Dominant factors of thermal conduction in alkali silicate glasses and melts: A molecular dynamics study.

As representative compositions of the mold flux used in the continuous casting of steel, the temperature and composition dependence of the thermal conductivity of alkali silicate glasses and melts was investigated in the range of 300–1700 K using molecular dynamics (MD) simulations. MD simulations can exclude disturbances such as radiation, convection, and impurities, and extract only the effect of phonons on the thermal conduction. Thermal conductivity determined by the laser flash (LF) method was reported to be three times higher than that obtained by the unsteady hot wire (HW) method in the high‐temperature range of 1250–1550 K for 33.3Na2O–66.7SiO2 (mol%).
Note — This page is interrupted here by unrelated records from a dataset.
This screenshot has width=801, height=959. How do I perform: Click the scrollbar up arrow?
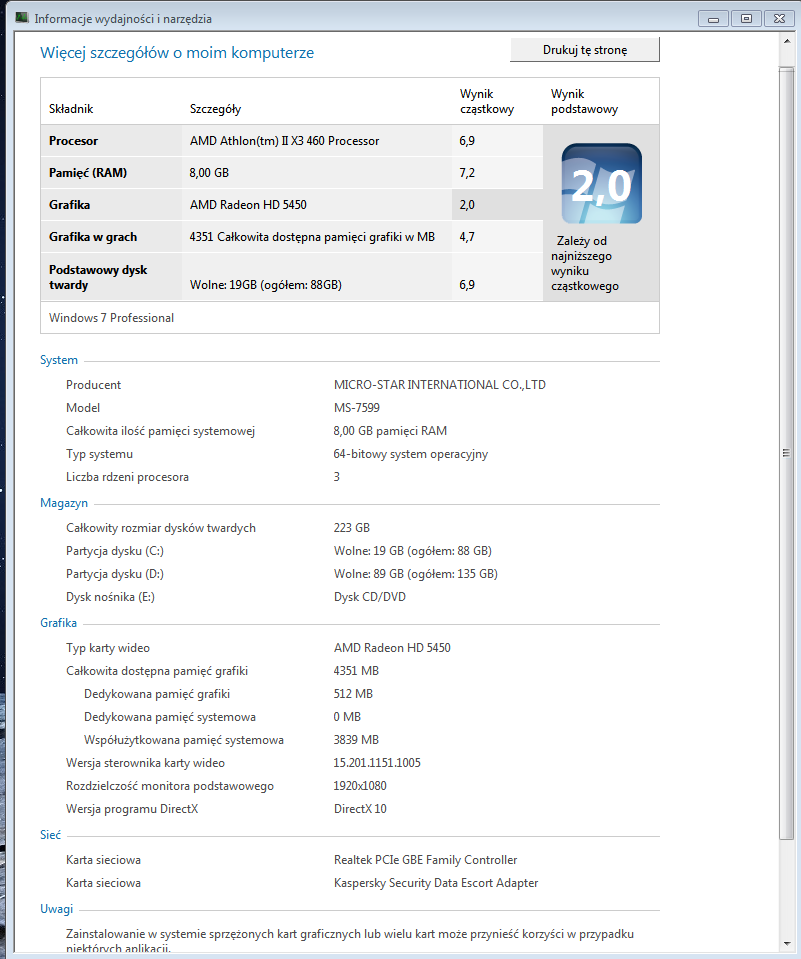[x=787, y=41]
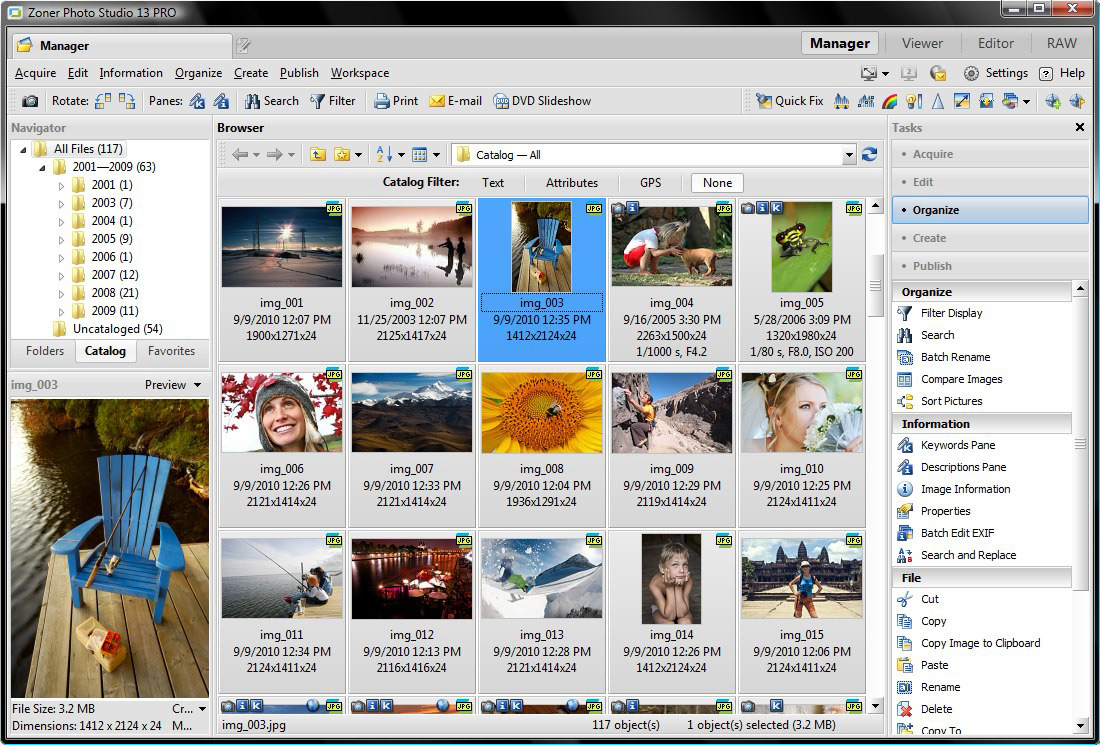Click the Quick Fix toolbar button
The height and width of the screenshot is (745, 1100).
(x=789, y=101)
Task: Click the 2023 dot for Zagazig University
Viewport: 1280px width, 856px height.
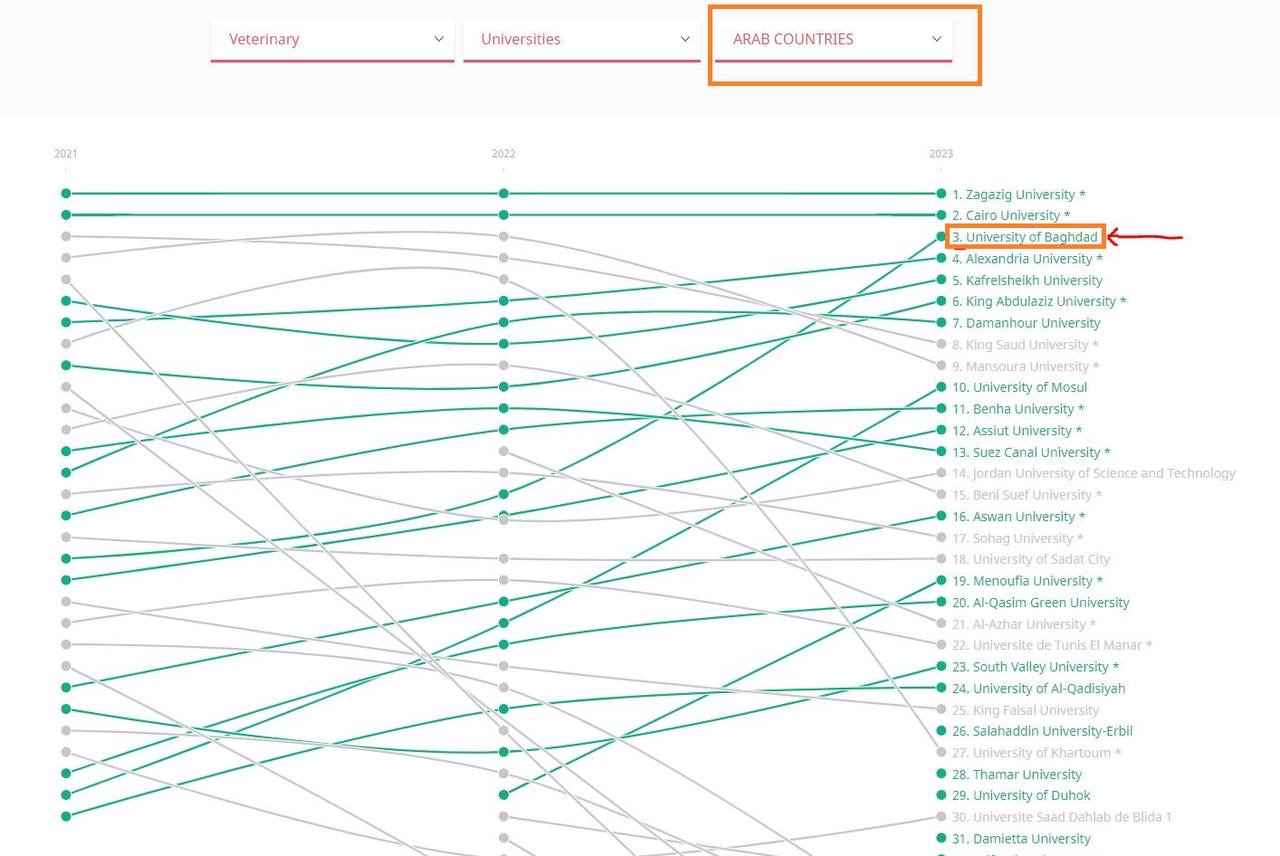Action: [x=941, y=193]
This study shows that (1) the thermal conductivity estimated by MD simulations was closer to the experimental value of the LF method than those of the HW method above 1200 K, which suggests that the LF method is reliable and that the effect of radiation on the thermal conductivity is not significant. (2) The decrease in the thermal conductivity measured by the LF method in the range of 1250–1550 K was attributed to the decrease in the bulk modulus of the 33.3Na2O–66.7SiO2 melt. (3) In a series of Na2O–SiO2 melts, the sound velocity calculated by MD decreased with increasing Na2O content, which is consistent with Shiraishi's ultrasonic wave measurements. [ABSTRACT FROM AUTHOR]